-- EXERCISE REQUIREMENTS --
What lines of the data hold the string "target"? Pull each one out.

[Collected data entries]
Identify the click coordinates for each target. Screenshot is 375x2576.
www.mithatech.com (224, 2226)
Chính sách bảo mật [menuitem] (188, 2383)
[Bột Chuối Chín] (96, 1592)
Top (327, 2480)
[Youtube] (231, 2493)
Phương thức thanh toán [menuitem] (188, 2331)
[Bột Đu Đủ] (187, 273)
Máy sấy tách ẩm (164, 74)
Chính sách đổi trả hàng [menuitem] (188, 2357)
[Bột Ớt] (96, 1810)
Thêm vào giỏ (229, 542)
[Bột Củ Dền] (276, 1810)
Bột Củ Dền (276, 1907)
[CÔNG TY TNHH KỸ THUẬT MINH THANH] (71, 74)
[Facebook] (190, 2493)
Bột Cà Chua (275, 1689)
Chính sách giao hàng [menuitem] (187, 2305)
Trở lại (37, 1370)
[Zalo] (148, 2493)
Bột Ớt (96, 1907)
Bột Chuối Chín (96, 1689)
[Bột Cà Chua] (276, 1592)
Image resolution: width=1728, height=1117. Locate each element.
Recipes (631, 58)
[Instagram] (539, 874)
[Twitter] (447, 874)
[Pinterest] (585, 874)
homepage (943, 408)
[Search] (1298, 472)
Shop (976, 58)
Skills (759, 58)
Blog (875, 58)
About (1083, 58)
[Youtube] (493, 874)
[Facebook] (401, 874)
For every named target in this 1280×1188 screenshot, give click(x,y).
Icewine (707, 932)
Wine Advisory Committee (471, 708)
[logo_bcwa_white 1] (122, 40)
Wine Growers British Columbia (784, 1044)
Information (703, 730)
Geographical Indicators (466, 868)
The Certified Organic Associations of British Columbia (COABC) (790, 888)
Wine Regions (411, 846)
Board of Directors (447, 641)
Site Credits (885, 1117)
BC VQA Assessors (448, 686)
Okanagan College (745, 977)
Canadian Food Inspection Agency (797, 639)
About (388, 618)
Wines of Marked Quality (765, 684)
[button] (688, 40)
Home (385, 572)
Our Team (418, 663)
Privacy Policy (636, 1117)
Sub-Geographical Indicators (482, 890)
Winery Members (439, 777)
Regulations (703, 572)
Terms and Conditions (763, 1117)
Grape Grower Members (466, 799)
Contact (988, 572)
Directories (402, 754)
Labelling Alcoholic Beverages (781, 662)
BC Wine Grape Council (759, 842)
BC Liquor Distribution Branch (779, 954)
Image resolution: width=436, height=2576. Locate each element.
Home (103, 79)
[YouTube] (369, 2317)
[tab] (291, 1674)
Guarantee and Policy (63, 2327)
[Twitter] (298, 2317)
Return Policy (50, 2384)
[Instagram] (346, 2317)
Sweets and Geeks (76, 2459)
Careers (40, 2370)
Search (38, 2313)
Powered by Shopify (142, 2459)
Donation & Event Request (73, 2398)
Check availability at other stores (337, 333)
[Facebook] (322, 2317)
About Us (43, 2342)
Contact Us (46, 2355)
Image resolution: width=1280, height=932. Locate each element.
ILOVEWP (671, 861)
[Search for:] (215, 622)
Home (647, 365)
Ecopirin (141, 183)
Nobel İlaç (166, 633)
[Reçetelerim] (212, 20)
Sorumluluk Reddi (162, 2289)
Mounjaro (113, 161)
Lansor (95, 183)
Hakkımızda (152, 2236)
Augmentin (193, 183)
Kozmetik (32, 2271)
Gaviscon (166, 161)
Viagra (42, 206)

-- ANSWER --
Identify the click coordinates for each target. Screenshot is 375x2576.
For every named target in this 1280×1188 screenshot, give click(x,y).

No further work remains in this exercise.